**** Working data ****

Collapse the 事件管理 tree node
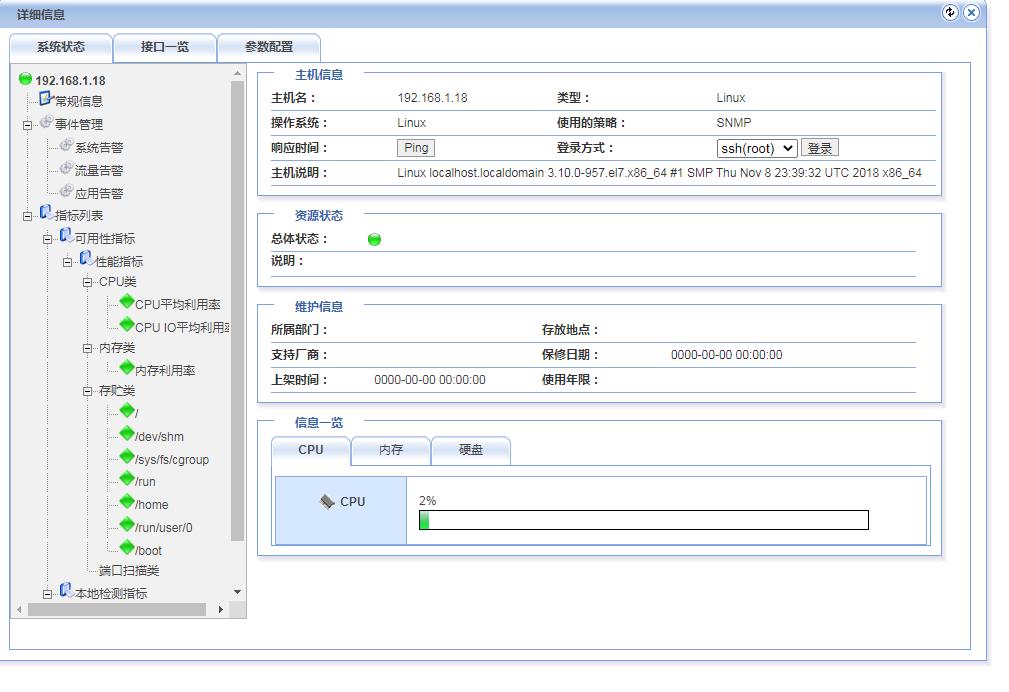 tap(28, 125)
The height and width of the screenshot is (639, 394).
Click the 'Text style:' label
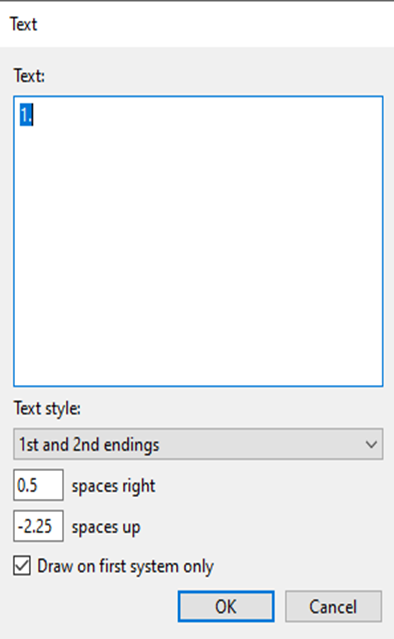pos(47,408)
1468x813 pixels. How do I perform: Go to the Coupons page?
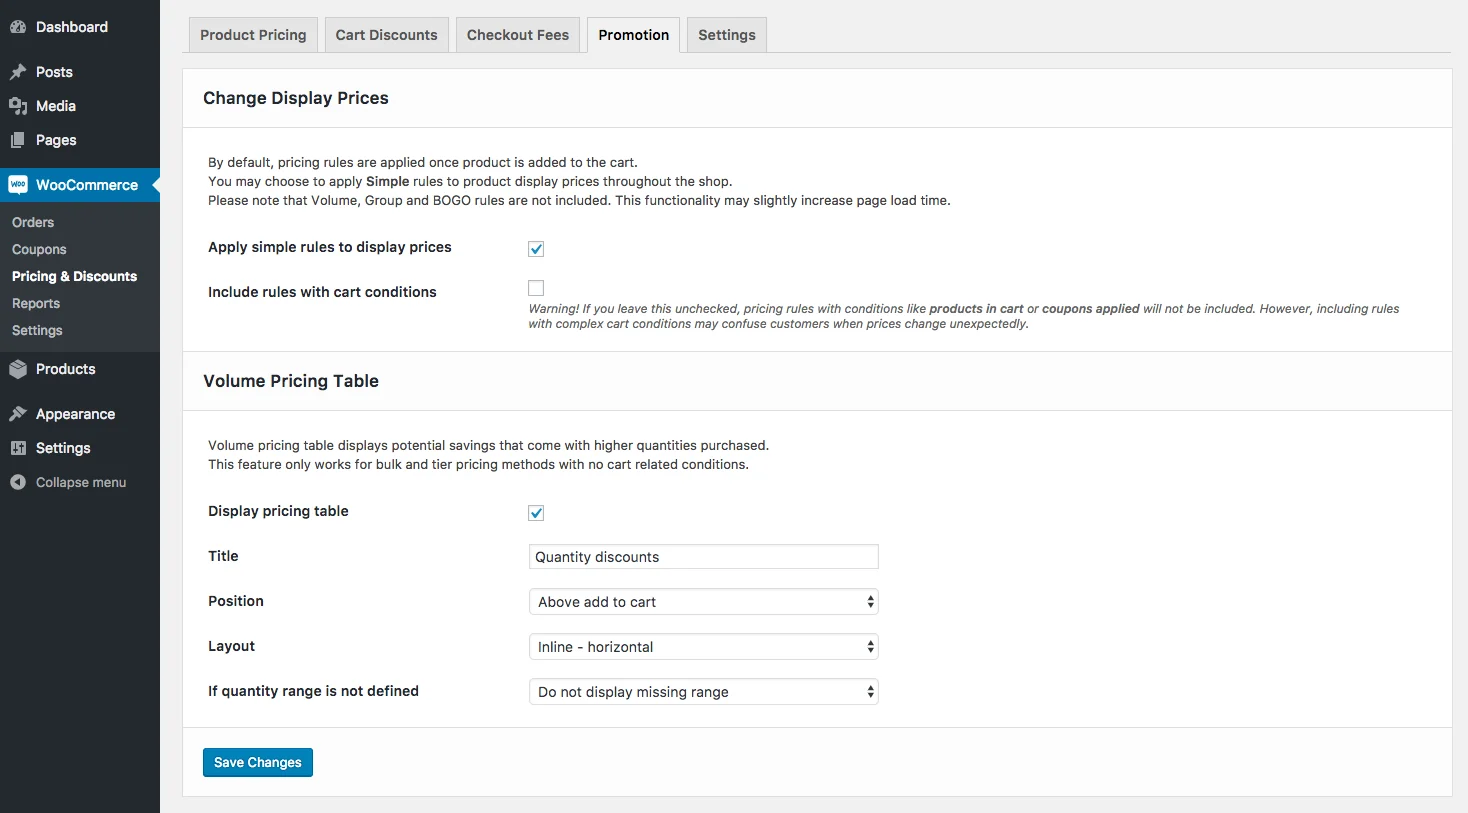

****

Every entry above should be given again exactly, with no images included.

Collapse the 事件管理 tree node
 tap(28, 125)
The height and width of the screenshot is (639, 394).
Click the 'Text style:' label
pos(47,408)
1468x813 pixels. How do I perform: Go to the Coupons page?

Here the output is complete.